As explained above, in the drive mechanism of the present invention, a plurality of drive members are connected in series by lead wires, so that the overall electric resistance of the drive members can be increased, and the drive mechanism of the drive members is Current can be passed along the entire length. Thereby, when heating the drive member to the transformation point, only a small current is required. Moreover, since each drive member has its shape recovery force directed in the same direction, its drive force can be increased.

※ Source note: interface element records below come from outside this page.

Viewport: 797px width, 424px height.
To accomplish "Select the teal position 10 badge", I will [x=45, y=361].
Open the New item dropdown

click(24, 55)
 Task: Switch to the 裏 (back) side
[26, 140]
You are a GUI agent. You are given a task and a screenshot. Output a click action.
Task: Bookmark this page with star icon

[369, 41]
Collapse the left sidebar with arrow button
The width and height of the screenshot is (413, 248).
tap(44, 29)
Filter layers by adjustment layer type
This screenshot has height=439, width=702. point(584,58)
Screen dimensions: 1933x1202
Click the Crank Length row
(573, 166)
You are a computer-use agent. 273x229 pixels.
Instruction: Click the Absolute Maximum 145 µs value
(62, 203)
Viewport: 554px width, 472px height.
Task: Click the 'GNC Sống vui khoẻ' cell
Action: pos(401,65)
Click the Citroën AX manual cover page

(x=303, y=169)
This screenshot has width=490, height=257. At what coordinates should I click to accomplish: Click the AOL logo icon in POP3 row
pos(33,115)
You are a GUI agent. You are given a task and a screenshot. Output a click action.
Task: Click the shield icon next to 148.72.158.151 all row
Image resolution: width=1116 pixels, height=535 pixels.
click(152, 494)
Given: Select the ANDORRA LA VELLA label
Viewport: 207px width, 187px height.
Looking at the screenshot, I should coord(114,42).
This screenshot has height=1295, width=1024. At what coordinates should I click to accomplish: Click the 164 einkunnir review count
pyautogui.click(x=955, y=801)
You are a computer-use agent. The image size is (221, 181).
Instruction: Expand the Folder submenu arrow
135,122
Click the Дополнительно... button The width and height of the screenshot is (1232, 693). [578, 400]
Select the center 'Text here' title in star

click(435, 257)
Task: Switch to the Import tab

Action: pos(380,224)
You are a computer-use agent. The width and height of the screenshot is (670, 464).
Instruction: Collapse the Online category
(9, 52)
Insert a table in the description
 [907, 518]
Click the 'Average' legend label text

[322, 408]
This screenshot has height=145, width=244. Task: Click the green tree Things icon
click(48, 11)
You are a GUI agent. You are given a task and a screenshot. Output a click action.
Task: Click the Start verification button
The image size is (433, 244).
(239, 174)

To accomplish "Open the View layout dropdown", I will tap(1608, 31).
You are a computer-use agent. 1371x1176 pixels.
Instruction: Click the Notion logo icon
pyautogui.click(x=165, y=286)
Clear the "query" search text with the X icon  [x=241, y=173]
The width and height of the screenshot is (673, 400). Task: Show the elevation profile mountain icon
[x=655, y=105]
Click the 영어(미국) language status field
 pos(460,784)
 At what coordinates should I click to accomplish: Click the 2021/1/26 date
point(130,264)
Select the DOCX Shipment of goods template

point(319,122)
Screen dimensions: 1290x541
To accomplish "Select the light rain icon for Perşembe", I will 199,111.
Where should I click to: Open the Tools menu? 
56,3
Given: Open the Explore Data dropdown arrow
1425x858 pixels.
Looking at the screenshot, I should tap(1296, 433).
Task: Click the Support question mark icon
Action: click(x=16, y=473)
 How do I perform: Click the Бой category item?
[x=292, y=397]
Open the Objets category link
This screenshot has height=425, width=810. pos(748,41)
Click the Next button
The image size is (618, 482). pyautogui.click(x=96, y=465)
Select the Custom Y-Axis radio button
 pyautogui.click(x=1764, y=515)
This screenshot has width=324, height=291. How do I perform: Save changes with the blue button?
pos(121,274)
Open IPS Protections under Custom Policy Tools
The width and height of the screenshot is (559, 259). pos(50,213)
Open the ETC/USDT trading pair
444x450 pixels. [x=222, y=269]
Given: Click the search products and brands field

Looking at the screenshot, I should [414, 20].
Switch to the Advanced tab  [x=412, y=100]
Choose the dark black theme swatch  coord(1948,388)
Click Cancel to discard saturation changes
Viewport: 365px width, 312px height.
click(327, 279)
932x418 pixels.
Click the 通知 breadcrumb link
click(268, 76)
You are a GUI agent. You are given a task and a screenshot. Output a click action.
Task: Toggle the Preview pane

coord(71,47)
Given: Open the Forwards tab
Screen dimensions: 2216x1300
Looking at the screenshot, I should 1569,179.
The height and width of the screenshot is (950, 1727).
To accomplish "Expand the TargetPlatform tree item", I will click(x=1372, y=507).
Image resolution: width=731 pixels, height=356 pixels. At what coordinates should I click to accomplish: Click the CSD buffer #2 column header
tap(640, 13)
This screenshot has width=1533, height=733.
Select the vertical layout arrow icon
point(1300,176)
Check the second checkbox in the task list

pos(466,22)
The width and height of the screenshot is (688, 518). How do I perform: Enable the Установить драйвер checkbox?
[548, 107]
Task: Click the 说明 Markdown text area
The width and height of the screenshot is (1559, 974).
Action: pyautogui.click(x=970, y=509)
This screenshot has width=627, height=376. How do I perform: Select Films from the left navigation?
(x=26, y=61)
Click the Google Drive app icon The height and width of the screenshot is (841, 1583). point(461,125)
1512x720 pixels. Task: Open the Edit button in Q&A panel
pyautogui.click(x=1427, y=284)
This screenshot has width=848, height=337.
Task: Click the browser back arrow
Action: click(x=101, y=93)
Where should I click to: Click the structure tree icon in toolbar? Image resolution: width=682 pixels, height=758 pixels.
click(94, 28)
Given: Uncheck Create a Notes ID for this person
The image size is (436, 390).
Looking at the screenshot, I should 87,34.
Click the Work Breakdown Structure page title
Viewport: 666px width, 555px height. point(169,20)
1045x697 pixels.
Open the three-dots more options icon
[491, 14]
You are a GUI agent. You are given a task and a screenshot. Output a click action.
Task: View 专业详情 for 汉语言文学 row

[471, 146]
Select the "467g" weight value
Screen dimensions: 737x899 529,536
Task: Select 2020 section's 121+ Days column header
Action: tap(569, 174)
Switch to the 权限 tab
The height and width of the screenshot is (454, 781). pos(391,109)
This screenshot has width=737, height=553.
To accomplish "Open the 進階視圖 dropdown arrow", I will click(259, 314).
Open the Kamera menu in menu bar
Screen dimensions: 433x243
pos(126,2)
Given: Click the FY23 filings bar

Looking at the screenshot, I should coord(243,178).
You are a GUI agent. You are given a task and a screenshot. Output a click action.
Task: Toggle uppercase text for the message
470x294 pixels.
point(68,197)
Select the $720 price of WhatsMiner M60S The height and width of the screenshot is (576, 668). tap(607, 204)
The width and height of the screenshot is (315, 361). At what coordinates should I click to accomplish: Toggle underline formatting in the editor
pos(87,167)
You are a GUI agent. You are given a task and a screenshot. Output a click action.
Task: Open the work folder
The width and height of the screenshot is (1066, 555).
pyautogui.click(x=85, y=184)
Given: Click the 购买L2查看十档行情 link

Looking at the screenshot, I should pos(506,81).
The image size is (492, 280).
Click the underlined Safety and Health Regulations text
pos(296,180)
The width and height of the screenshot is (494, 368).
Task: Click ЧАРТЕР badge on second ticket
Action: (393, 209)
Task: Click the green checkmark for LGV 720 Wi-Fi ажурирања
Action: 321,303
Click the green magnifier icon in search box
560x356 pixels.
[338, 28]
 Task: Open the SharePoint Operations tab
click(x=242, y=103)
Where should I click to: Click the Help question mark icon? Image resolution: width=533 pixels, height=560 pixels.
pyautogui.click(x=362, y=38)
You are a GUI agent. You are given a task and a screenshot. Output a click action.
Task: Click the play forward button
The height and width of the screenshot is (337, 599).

[Brief explanation of drawings]

Fig. 1 is an overall perspective view showing an embodiment of the present invention, Fig. 2 is a side sectional view of the vicinity of the distal end of the embodiment, and Fig. 3 is a side sectional view of the proximal portion of the embodiment. , and FIGS. 4 to 6 are explanatory diagrams of the state of use, respectively. DESCRIPTION OF SYMBOLS 1...Tube, 1a...Tip part, 8...Driving member, 9...Lead wire, 10...Lead wire, 11
...Power supply, 12...switch.

Claims (1)

[Claims] 1 A plurality of drive members made of shape memory alloy are arranged and provided so that the shape recovery forces are in the same direction,
A shape memory alloy characterized in that a lead wire is provided to connect each drive member in series, and means is provided for supplying current to the drive member through the lead wire to heat the drive member made of the shape memory alloy. A drive mechanism consisting of.